4. What are the two critical conditions for
sympatric speciation?
Conditions for speciation by sympatric speciation are very stringent. Gene flow between
incipient species must be eliminated or severely curtailed, or reproductive isolation is not
possible. Whereas isolation by geographic distance as is seen in allopatric and parapatric
speciation can limit gene flow, arriving at sympatric speciation
when individuals are found in the same geographic locale is a
challenge. Some kind of assortative mating is required. Stating
that gene flow is eleminated is not specific enough to answer
this question, because elemination of gene flow occurs in all
types of speciation. Specifically, assortative mating
is the way in which gene flow is eleminated in sympatric speciation.
A key aspect of the theory of sympatric speciation involves the
process of natural selection that favors the evolution of discrimination
on the part of the female and also the divergence of male traits
that females use for mate discrimination. Dobzhansky suggested
that natural selection should favor the more finely tuned discrimination
mechanisms of the female, in response to the reduced viability
that results from hybridization. Thus, a key component of this
theory is some form of disruptive selection that selects against
hybrid phenotypes, which then favors evolution of mate discrimination
mechanisms.
OR
You could also get marks if you explained multiple niche polymorphism
in insects. One class of models maintains that there arise multiple-niche
polymorphisms. Heterozygotes are inferior because extreme specialization
in detoxifying capability is necessary to successful survive and
reproduce on different species of plants.

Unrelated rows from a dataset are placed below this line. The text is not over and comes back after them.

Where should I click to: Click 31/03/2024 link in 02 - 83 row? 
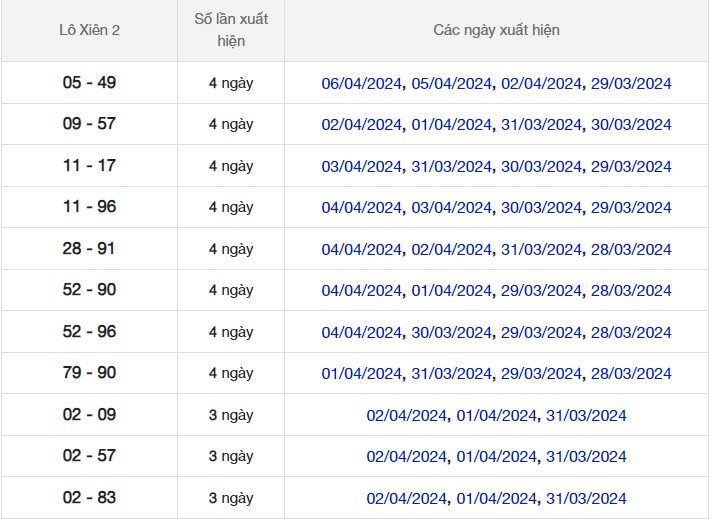tap(586, 499)
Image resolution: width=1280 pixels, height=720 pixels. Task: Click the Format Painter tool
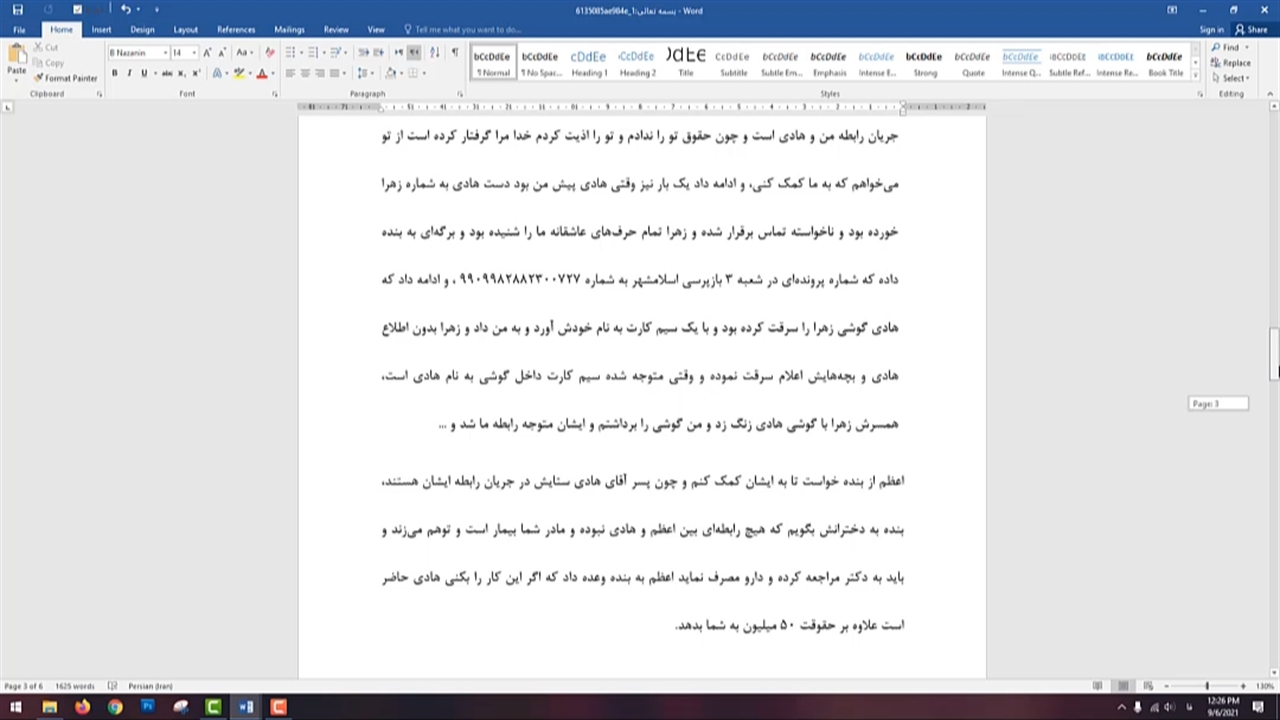66,78
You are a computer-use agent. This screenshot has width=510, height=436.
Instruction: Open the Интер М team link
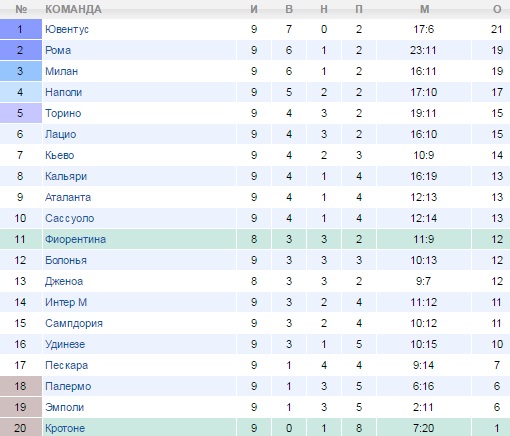point(66,302)
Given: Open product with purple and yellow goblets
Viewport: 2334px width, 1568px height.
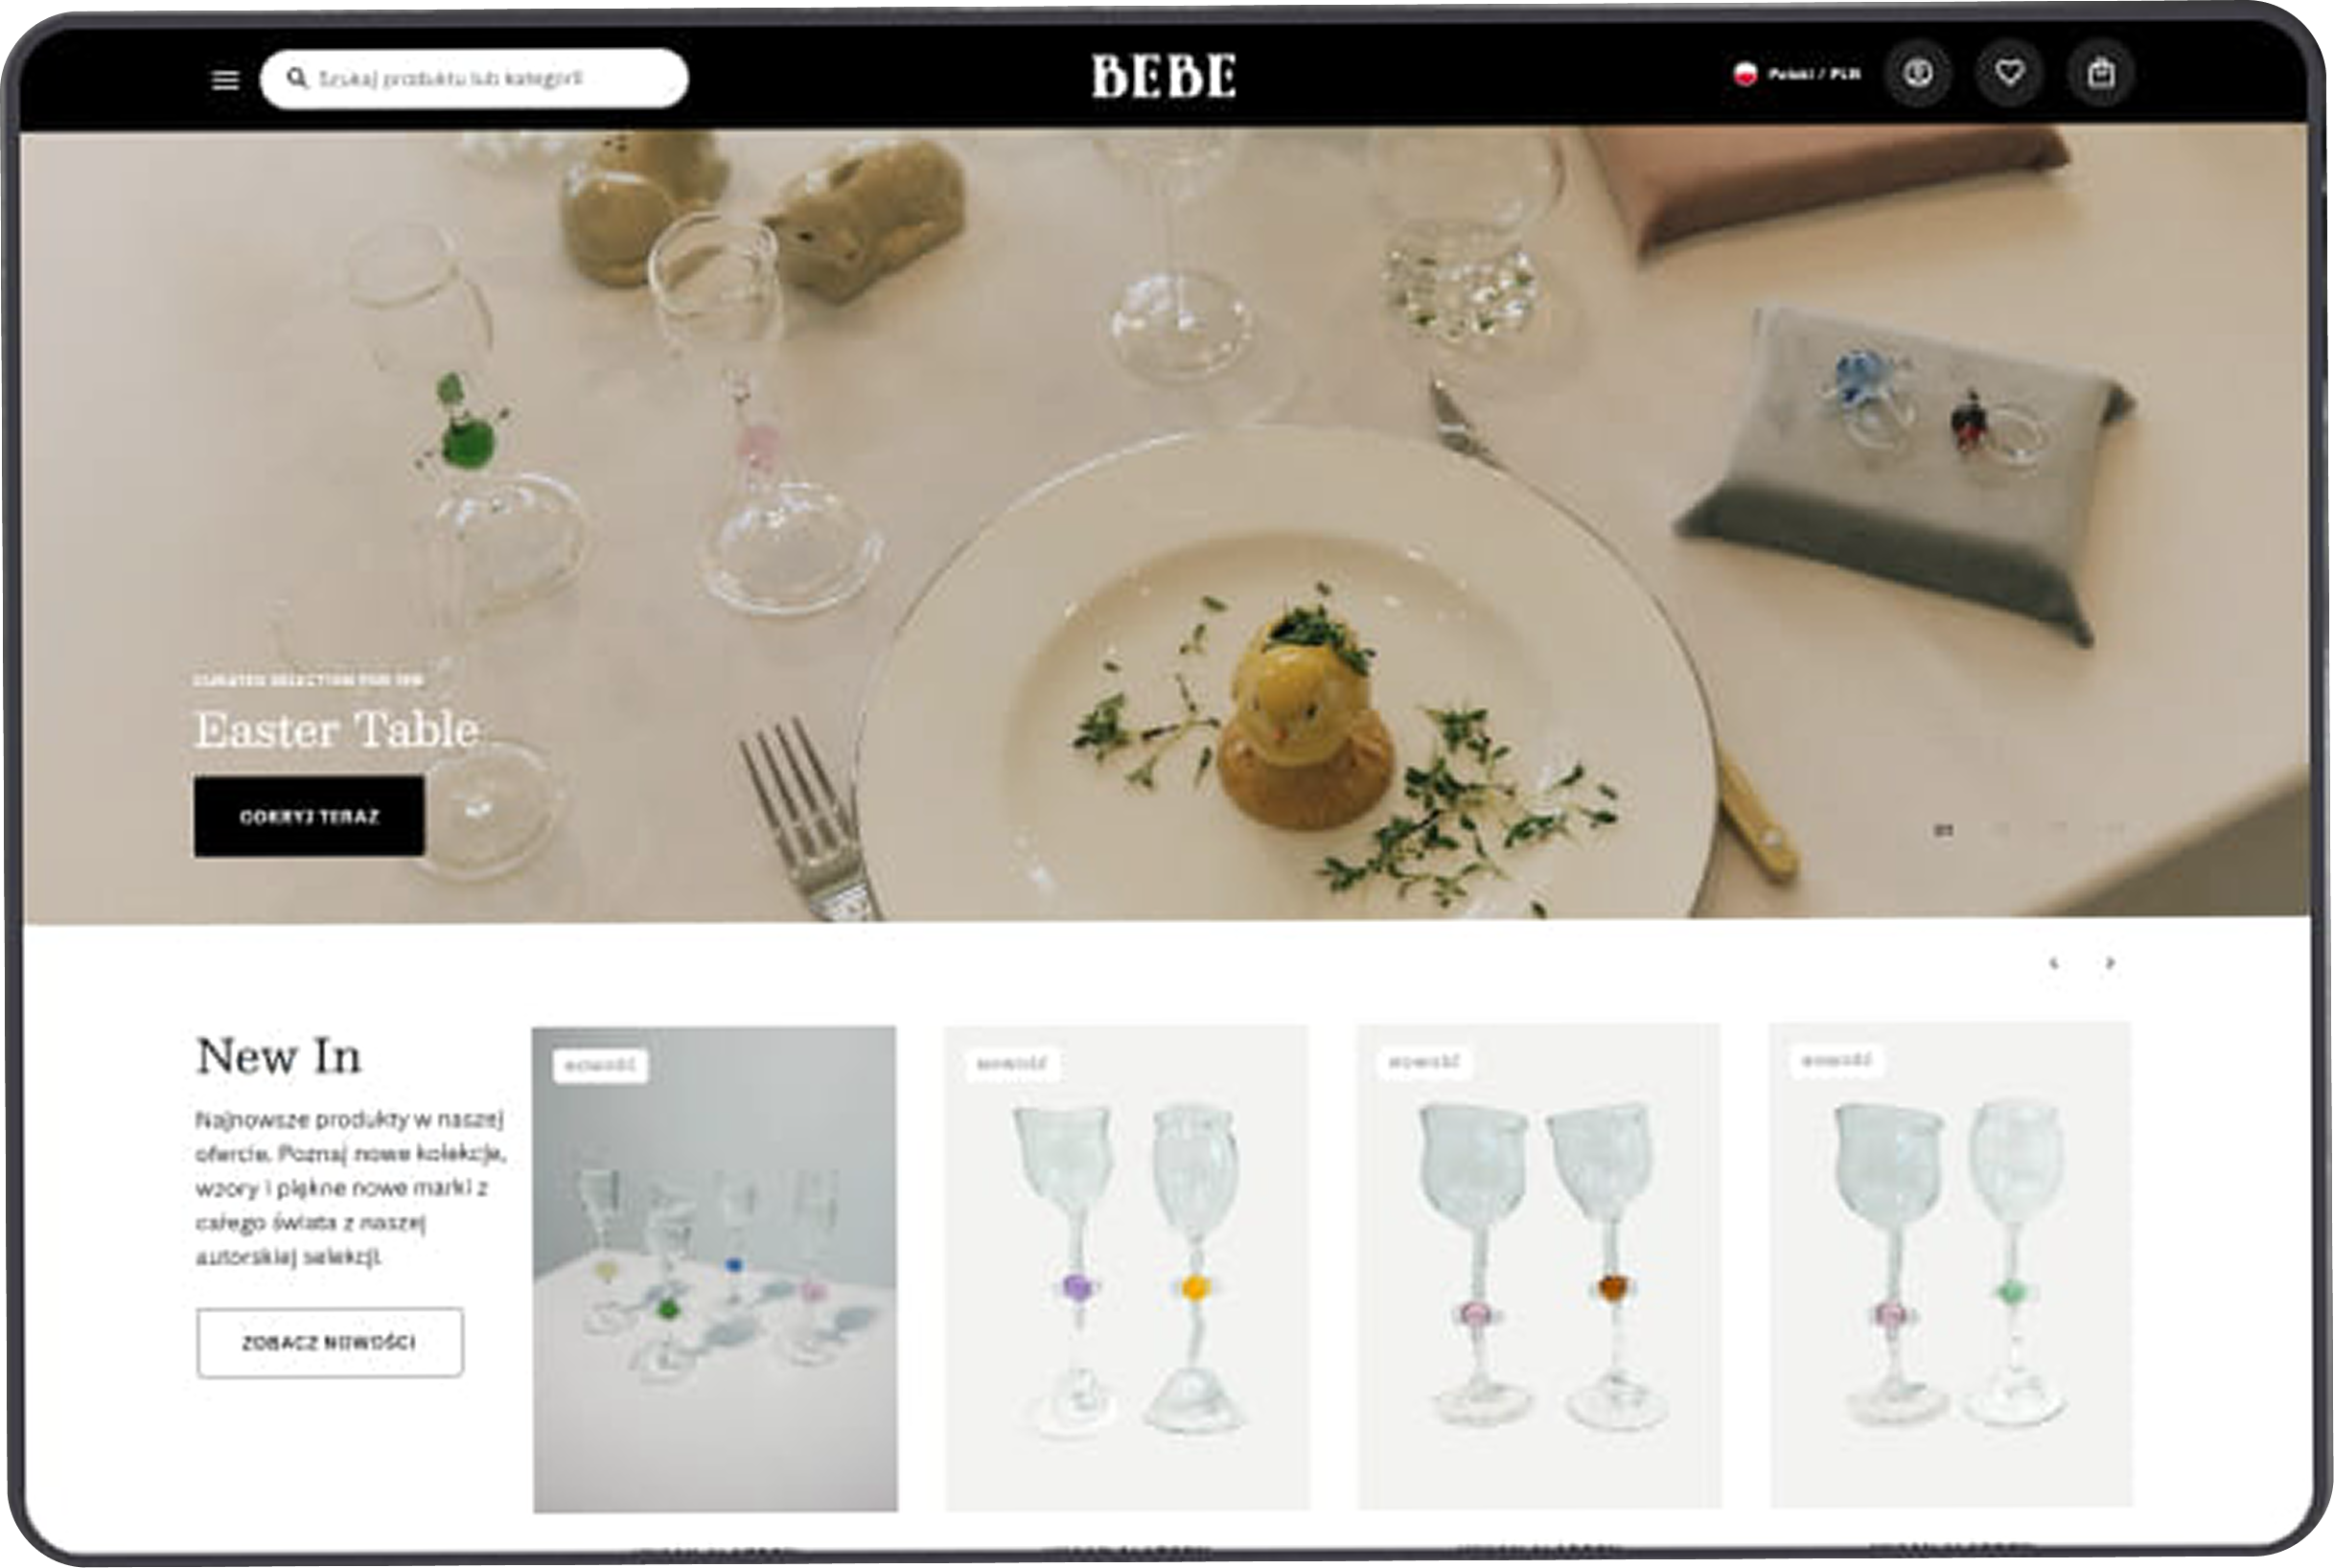Looking at the screenshot, I should point(1127,1266).
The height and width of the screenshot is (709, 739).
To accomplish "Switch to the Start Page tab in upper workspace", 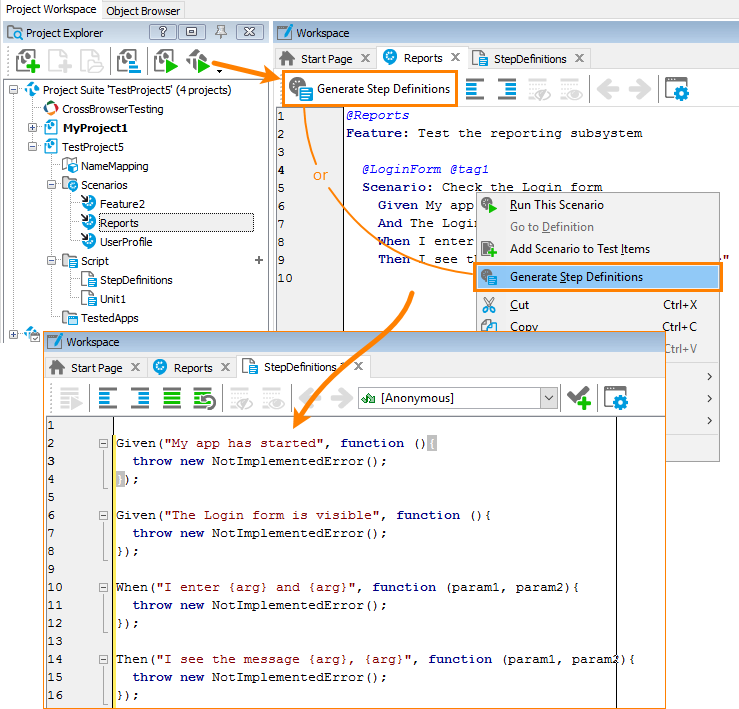I will click(x=325, y=58).
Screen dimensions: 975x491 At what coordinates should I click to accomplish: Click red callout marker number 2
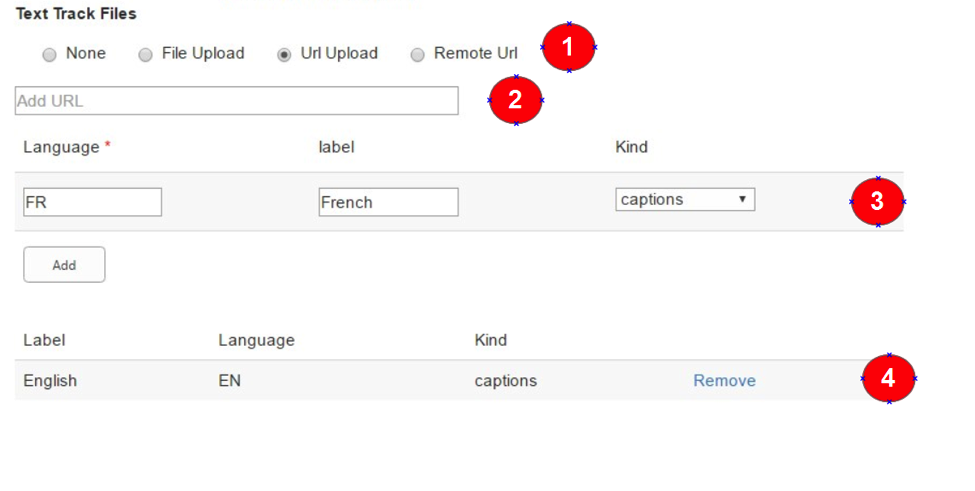pyautogui.click(x=515, y=100)
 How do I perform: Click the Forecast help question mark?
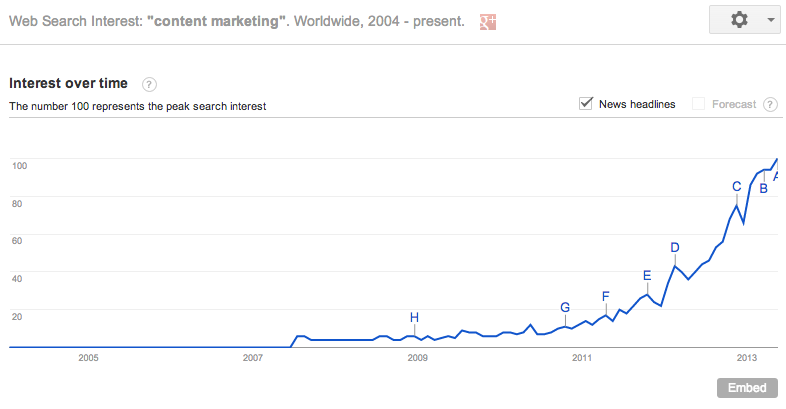coord(770,104)
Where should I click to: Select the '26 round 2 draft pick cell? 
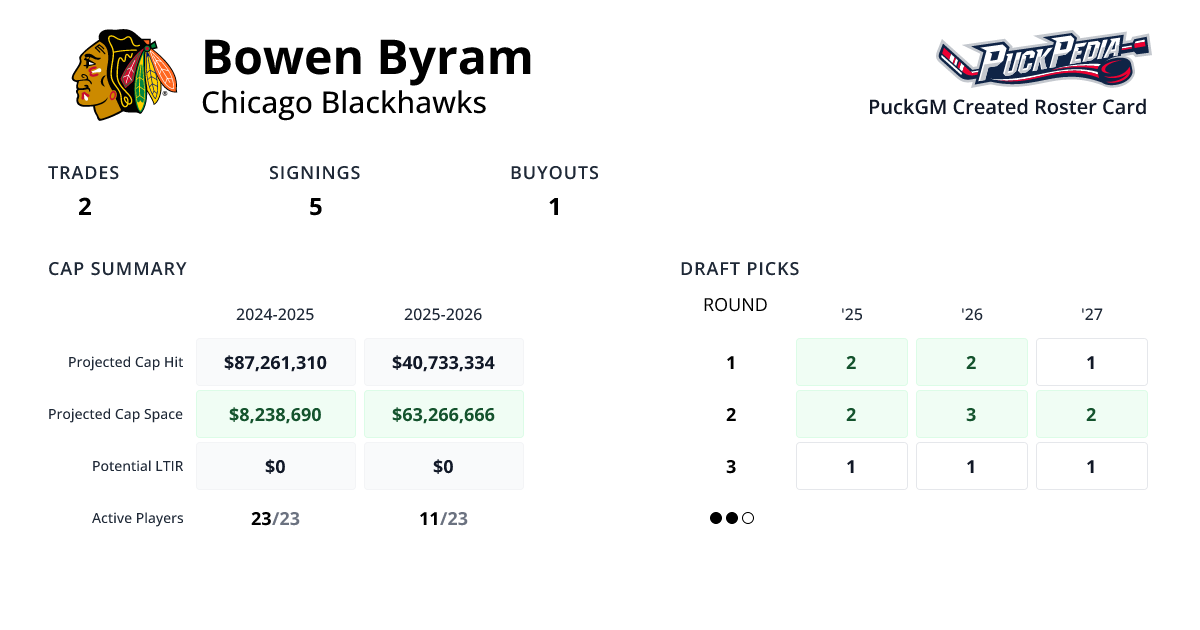pyautogui.click(x=971, y=414)
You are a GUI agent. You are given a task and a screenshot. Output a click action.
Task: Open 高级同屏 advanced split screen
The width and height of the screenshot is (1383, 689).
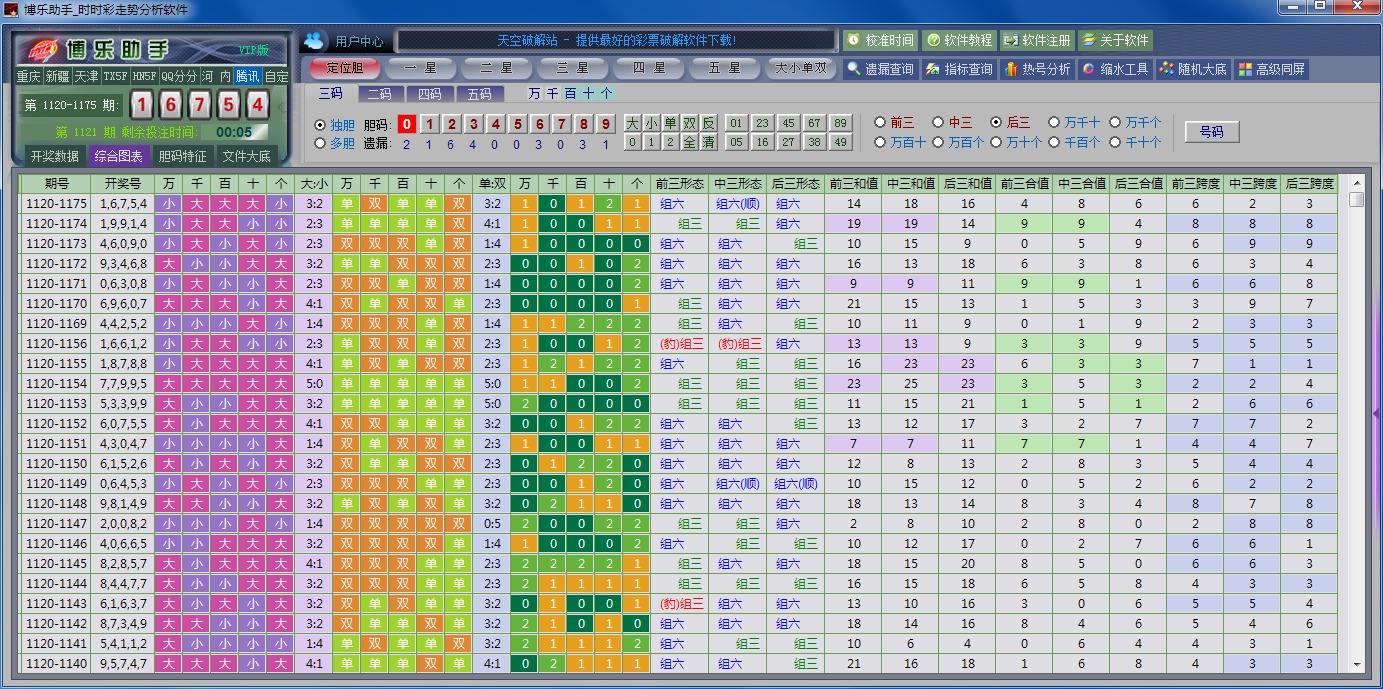pos(1272,69)
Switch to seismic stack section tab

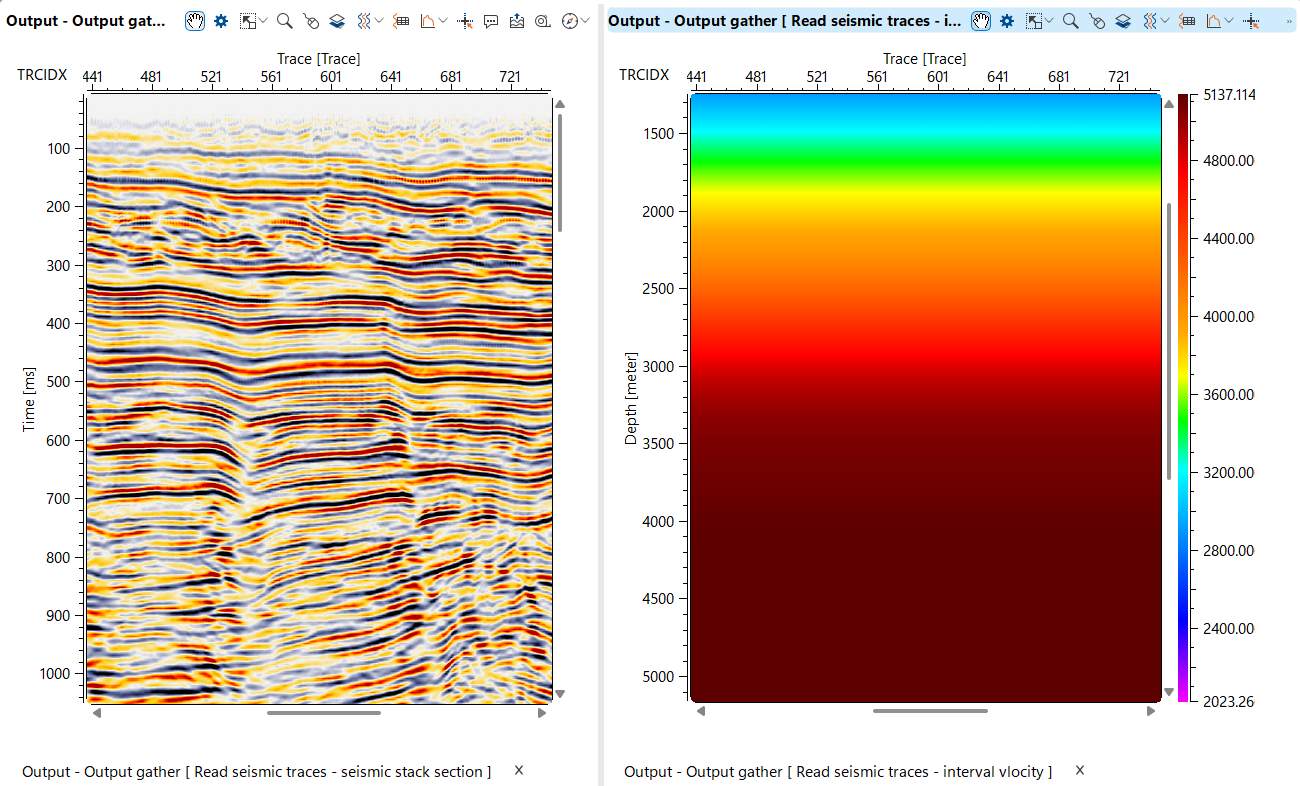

Assortative mating among homozygotes is a key component of
this theory.
In general, two such mutations are required, because it is difficult to imagine getting a single mutation that has a pleiotropic effect on detoxifying ability and host-plant preference. The two mutations should also arise on the same chromosome in close proximity to one another. This causes the behavior for host-plant specificity to be tightly correlated with the detoxifying genes. The linkage between the two loci forms a genetic correlation between the behavioral and physiological traits. An insect that ends up with the wrong allele for detoxifying matched up with the wrong preference is in trouble (recall the problem for stripped and spotted snakes). By having the mutations on the same chromosome, a super gene for the detoxifying ability and host-plant preference is produced. It is possible for the genome to become rearranged after the mutations arise. This would require a third chromosomal rearrangement mutation which makes it less likely.